Redução de 40% do orçamento tornou mais difícil gestão das unidades
JC Online
Publicado em 02/11/2016 às 8:10
Redução de 40% do orçamento tornou mais difícil gestão das unidades Foto: Guga Matos/JC Imagem


Sob a justificativa da crise econômica, o governo do Estado cortou 40% dos R$ 195,8 milhões do orçamento da Fundação de Atendimento Socioeducativo (Funase) para o exercício de 2015. A redução de quase metade dos recursos agravou, ao longo do ano passado, os problemas estruturais nas 25 unidades do sistema no Estado. Funcionários denunciam a falta de itens como papel higiênico e material de escritório, além de condições subumanas para a maior parte dos 1,5 mil internos. Ingredientes de um caldeirão que vinha sendo cozinhado e que esborrou no final de outubro deste ano, com duas rebeliões violentas –em Timbaúba, na Zona da Mata, e em Caruaru, no Agreste – que resultaram na morte de 11 reeducandos.

Apenas no último motim, na unidade de Caruaru, no último domingo, foram sete mortos, a maior parte queimados vivos, além de um mutilado. A barbárie motivou a troca de comando no órgão, ainda na noite da segunda-feira: o advogado Roberto Franca, profissional de referência na área de direitos humanos, virou o novo presidente da Funase.

A falta de recursos tem influência direta no dia a dia das unidades. “Não existem coisas simples, como papel higiênico. Os adolescentes dormem amontoados em pedaços de colchões”, relata, em reserva, um funcionário da entidade. 

Não foi por falta de aviso. Um relatório divulgado pela Fundação Joaquim Nabuco (Fundaj) em abril do ano passado já pintava um quadro preocupante do sistema. “Há relatos de tráfico de drogas feitos pelos próprios agentes socioeducativos aos internos, além da prática de torturas e agressões”, diz um trecho do documento, produzido pela professora Ronidalva Melo.

De acordo com o Gabinete de Assessoria Jurídica às Organizações Populares (Gajop), o governo do Estado afirmou ter aplicado 89,7% do orçamento de 2015 da Funase. “Estava prevista a construção de unidades, mas isso não foi feito. Queremos saber o que aconteceu com esse dinheiro”, comenta o psicólogo Romero Silva, do Gajop. 
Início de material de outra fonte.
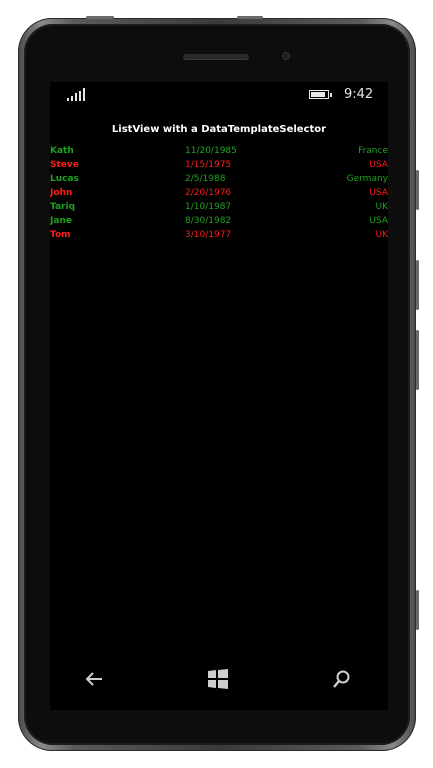 This screenshot has width=433, height=768. I want to click on person-date: 8/30/1982, so click(208, 221).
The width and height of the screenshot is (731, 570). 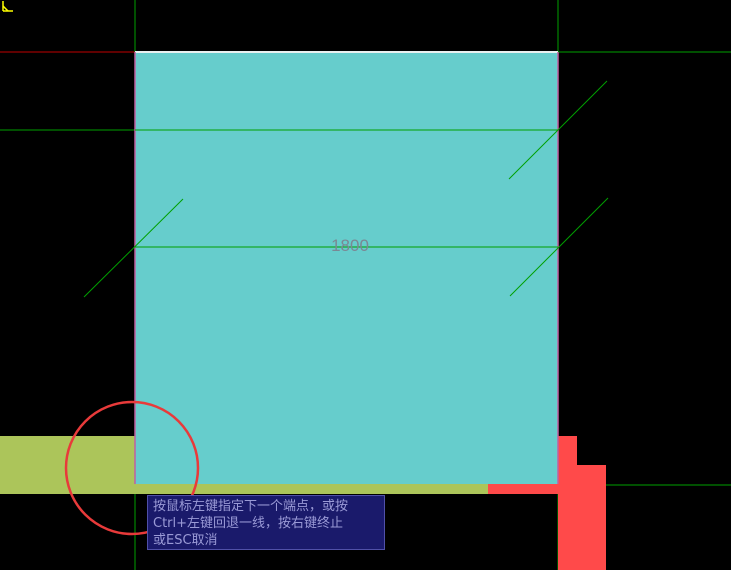 I want to click on crosshair-cursor-icon, so click(x=8, y=6).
Representantes do Movimento Nacional de Direitos Humanos (MDNH) protocolaram na Organização das Nações Unidas um documento em que solicitam que a entidade faça recomendações ao Estado brasileiro no que diz respeito à situação do sistema socioeducativo de Pernambuco. “Se o pedido for acatado, a ONU pode fazer essas recomendações”, explica a advogada Edna Jatobá. Entre os pedidos, a observância da excepcionalidade da medida de restrição de liberdade, a assistência jurídica adequada (com fortalecimento da Defensoria Pública) e a abolição de tortura e tratamento desumano nas unidades. Segundo Edna, o mesmo pedido deverá ser feito à Corte Interamericana, a exemplo do que acontece com o Complexo do Curado, no bairro do Sancho, Zona Oeste do Recife.

GOVERNO

Apesar de não tornar público, o governo do Estado estuda uma grande reformulação nos sistemas prisional e socioeducativo de Pernambuco. Um indicativo é que uma das pautas levadas pelo governador Paulo Câmara ao presidente Michel Temer no último encontro entre os dois, no final de outubro, em Brasília, foi a possibilidade da liberação de verbas federais para reformas e construção de unidades para os dois sistemas. 

O novo diretor da Funase, o advogado Roberto Franca, deverá fazer um pronunciamento oficial amanhã. Nomeado ontem pelo governador Paulo Câmara, ele passou os últimos dois dias se inteirando da situação do sistema e não concedeu entrevistas à Imprensa.